(Material for this task Opens)
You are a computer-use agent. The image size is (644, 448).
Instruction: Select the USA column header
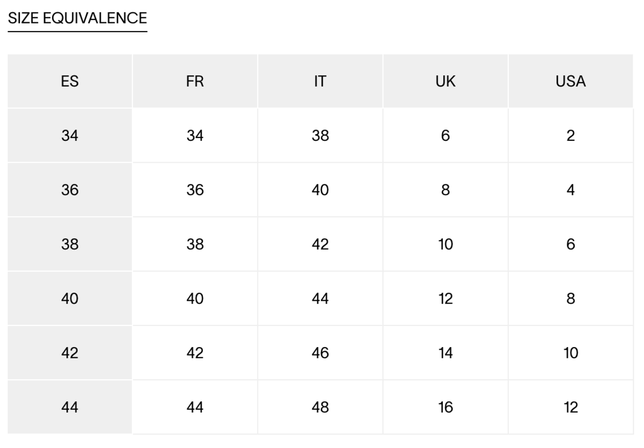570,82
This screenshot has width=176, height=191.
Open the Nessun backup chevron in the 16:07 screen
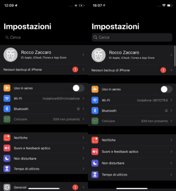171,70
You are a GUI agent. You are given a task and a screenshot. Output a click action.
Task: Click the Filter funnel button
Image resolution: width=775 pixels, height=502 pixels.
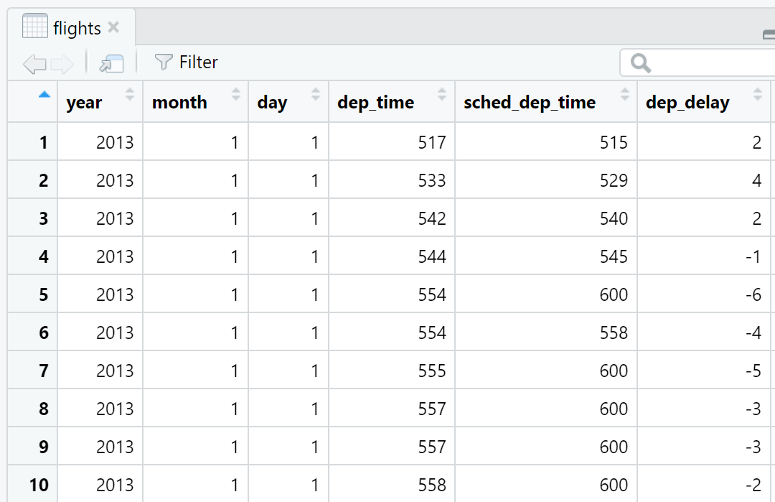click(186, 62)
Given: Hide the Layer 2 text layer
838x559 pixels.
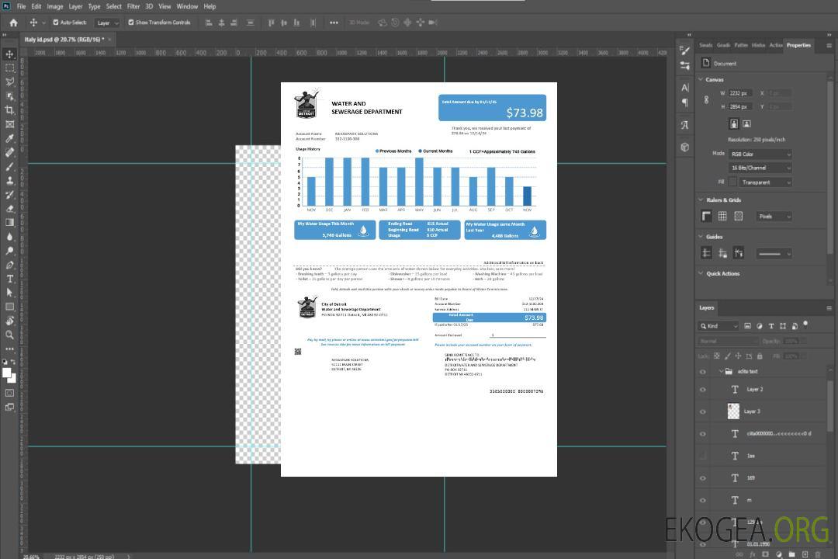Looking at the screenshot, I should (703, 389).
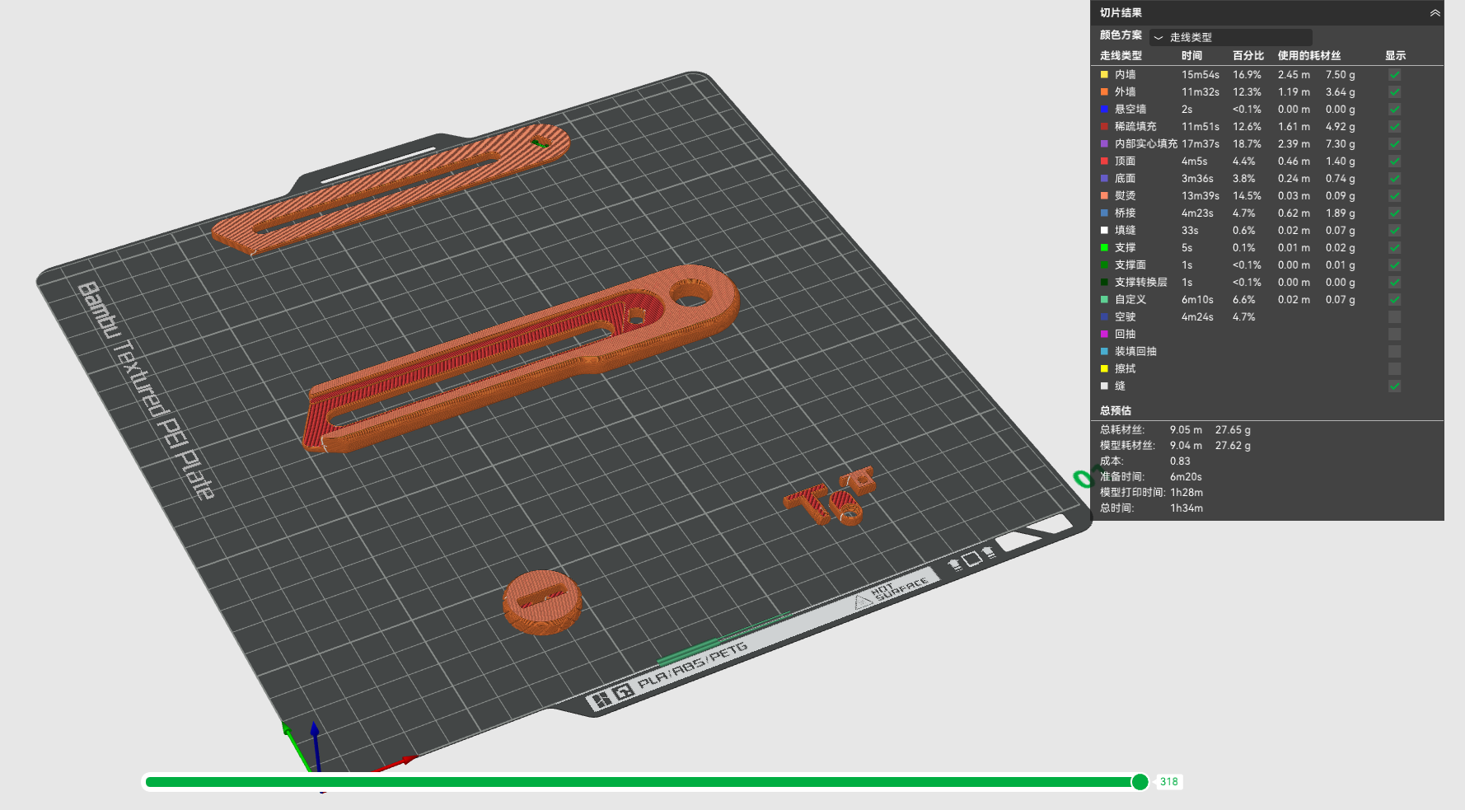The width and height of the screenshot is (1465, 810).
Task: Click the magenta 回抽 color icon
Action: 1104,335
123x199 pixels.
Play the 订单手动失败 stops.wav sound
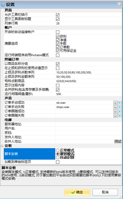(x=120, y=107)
(Material for this task Closes)
(Material for this task Opens)
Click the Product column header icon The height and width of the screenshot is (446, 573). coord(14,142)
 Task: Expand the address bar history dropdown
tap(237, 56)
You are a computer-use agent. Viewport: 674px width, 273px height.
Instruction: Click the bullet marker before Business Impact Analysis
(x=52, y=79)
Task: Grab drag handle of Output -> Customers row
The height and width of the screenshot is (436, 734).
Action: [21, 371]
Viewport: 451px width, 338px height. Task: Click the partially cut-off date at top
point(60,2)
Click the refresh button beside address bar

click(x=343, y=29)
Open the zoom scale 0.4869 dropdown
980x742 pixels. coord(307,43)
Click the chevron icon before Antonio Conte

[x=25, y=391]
(Material for this task Closes)
• [Exercise goal] Show me every line of the entries above that holds "computer".

• [Reply to the task]
You are a computer-use agent. The image size is (644, 448).
You are a computer-use agent. Viewport: 674px width, 273px height.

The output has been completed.